Does the forum support the attachment of files at all? If not, I'm happy to send the file to you by some other means; however, I haven't modified the file at all from the latest version of baselayout I emerged. I am surprised that it doesn't appear to be CVSd - there is no CVS header in the file, just a $Header$ on line 4, so no version number.

Cheers! Adam

----------

## NeddySeagoon

adam_aus,

PM the file to me please.

I want the exact file you are using so I can exaclty reproduce your issue. 

If something nasty happened to the script you have, it won't fail if I get a good copy from elsewhere.

I will also do a differ on it with my copy - so I can tell if its identical.

----------

## adam_aus

 *NeddySeagoon wrote:*   

> I want the exact file you are using so I can exaclty reproduce your issue.

Task to complete —
Reproduce the forum thread about sharing the baselayout file word for word.

Provided data —
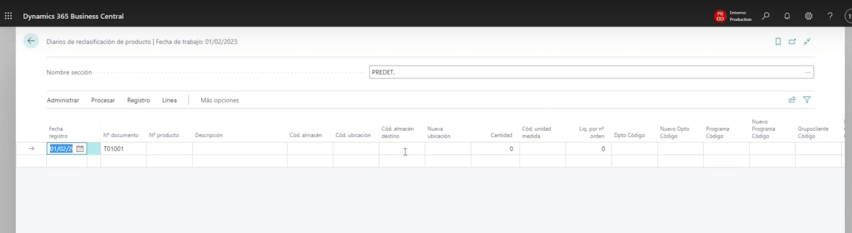Click the Cantidad cell showing 0

coord(495,149)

Answer to this task —
Does the forum support the attachment of files at all? If not, I'm happy to send the file to you by some other means; however, I haven't modified the file at all from the latest version of baselayout I emerged. I am surprised that it doesn't appear to be CVSd - there is no CVS header in the file, just a $Header$ on line 4, so no version number.

Cheers! Adam

----------

## NeddySeagoon

adam_aus,

PM the file to me please.

I want the exact file you are using so I can exaclty reproduce your issue. 

If something nasty happened to the script you have, it won't fail if I get a good copy from elsewhere.

I will also do a differ on it with my copy - so I can tell if its identical.

----------

## adam_aus

 *NeddySeagoon wrote:*   

> I want the exact file you are using so I can exaclty reproduce your issue.